— WHAT THIS TASK INVOLVES —
Your answer should be the line containing "How do I perform: Expand" and each line after it through the end of the data below, repeated exactly.

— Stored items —

————————

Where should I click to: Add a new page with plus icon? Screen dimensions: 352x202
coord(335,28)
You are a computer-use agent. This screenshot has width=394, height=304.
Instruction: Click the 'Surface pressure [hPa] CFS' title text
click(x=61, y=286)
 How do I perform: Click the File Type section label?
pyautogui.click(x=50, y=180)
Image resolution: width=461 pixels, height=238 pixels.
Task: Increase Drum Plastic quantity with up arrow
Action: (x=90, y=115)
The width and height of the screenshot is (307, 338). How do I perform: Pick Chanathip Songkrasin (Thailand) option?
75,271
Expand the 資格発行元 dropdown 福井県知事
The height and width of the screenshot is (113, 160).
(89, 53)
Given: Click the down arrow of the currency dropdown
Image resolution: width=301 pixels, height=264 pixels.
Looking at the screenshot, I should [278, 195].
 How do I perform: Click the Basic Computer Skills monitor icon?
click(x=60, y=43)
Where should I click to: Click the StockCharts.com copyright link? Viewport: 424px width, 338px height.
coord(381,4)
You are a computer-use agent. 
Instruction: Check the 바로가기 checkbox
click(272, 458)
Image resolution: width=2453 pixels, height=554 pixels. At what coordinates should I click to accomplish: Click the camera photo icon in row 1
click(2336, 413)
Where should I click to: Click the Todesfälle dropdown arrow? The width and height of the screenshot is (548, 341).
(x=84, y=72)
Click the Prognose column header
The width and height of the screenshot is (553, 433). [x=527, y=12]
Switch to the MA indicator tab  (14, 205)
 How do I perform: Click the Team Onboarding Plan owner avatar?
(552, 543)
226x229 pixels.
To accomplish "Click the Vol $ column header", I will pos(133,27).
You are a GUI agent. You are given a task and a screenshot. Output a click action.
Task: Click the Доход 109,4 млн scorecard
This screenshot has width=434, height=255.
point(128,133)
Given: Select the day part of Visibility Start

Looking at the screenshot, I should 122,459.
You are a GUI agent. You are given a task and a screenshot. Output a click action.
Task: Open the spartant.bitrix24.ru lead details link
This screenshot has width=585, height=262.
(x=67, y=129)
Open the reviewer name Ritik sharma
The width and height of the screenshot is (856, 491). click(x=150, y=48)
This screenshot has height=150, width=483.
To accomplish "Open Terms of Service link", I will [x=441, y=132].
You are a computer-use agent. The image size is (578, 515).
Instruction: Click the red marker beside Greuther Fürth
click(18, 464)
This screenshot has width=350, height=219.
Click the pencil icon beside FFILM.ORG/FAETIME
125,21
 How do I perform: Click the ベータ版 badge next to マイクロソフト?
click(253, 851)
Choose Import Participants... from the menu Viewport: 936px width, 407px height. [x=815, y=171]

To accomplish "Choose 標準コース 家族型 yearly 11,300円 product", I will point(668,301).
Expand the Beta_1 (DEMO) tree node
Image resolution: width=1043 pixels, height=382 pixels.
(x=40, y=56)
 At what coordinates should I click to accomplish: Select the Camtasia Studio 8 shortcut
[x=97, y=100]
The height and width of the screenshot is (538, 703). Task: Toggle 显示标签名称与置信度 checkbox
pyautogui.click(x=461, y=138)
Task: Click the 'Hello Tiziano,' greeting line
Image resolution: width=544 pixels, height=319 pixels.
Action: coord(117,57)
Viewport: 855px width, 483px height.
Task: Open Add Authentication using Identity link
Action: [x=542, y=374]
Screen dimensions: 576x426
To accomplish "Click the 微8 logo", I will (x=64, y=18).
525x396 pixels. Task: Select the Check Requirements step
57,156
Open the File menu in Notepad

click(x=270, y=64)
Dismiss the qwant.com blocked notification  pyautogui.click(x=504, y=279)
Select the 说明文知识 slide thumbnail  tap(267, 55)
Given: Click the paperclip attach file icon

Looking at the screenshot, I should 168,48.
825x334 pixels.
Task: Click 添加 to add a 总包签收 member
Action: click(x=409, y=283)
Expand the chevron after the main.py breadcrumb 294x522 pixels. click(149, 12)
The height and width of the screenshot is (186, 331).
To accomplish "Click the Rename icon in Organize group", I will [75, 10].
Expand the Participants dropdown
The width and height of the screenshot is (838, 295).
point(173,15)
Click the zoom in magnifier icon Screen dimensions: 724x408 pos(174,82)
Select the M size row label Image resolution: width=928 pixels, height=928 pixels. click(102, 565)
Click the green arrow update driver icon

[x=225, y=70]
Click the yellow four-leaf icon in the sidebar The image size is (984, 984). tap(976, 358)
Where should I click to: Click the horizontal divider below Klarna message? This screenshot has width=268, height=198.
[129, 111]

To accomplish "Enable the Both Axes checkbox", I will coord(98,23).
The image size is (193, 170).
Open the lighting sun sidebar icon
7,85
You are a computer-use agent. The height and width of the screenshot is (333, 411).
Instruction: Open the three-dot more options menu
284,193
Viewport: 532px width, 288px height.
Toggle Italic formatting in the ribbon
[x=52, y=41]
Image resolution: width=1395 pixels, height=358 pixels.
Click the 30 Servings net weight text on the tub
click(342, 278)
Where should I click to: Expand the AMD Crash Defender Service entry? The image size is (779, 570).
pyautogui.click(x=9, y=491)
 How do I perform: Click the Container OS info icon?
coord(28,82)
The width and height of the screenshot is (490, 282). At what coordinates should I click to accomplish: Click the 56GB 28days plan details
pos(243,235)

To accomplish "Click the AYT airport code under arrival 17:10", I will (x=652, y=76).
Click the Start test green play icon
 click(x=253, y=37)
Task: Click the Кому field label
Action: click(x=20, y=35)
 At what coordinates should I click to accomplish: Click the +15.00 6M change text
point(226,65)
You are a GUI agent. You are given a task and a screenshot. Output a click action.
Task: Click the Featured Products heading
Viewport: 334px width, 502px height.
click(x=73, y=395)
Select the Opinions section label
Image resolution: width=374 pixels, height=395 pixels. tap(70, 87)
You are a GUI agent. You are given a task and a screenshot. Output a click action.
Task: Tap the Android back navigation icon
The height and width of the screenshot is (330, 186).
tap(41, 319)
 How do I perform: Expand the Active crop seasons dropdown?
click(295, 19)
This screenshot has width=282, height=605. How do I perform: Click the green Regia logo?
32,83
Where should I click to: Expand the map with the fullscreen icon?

————————

— TASK RESPONSE —
 How do I perform: Expand the Active crop seasons dropdown?
click(295, 19)
This screenshot has width=282, height=605. How do I perform: Click the green Regia logo?
32,83
Where should I click to: Expand the map with the fullscreen icon?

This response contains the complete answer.